▼

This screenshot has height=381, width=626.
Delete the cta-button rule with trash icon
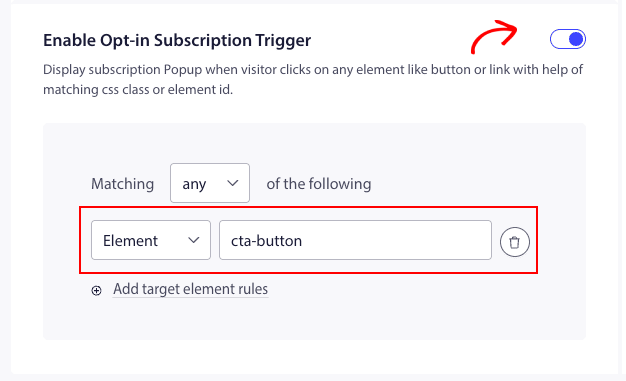point(515,242)
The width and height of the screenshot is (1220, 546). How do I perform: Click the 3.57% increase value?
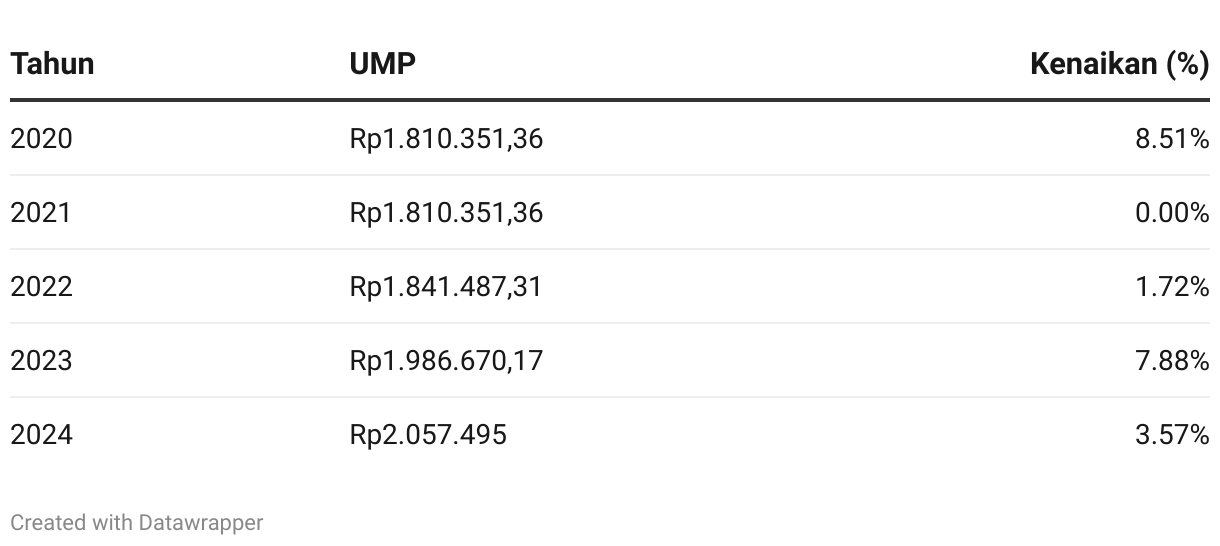tap(1172, 434)
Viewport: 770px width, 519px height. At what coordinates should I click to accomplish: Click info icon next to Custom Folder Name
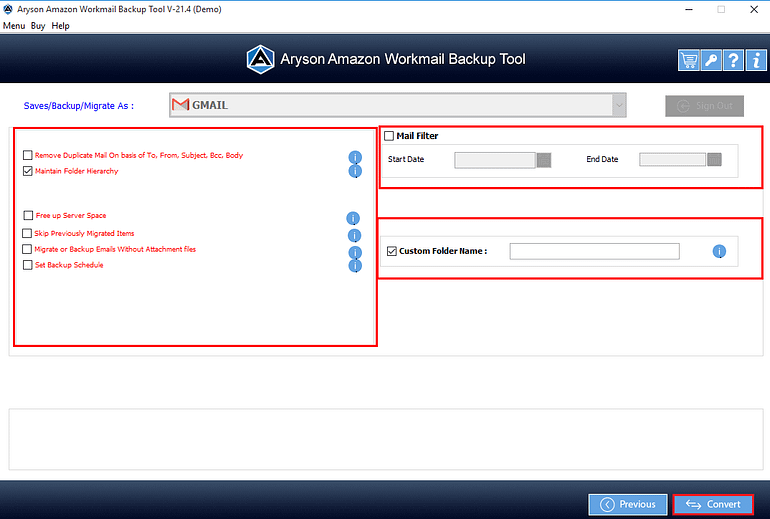click(718, 251)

▲

Task requirements
No images belong in the copy. Transcribe every record exactly.

Solved problem
This screenshot has height=381, width=626.
Delete the cta-button rule with trash icon
point(515,242)
The width and height of the screenshot is (1220, 546). How do I perform: Click the 3.57% increase value?
tap(1172, 434)
Viewport: 770px width, 519px height. At what coordinates should I click to accomplish: Click info icon next to Custom Folder Name
click(718, 251)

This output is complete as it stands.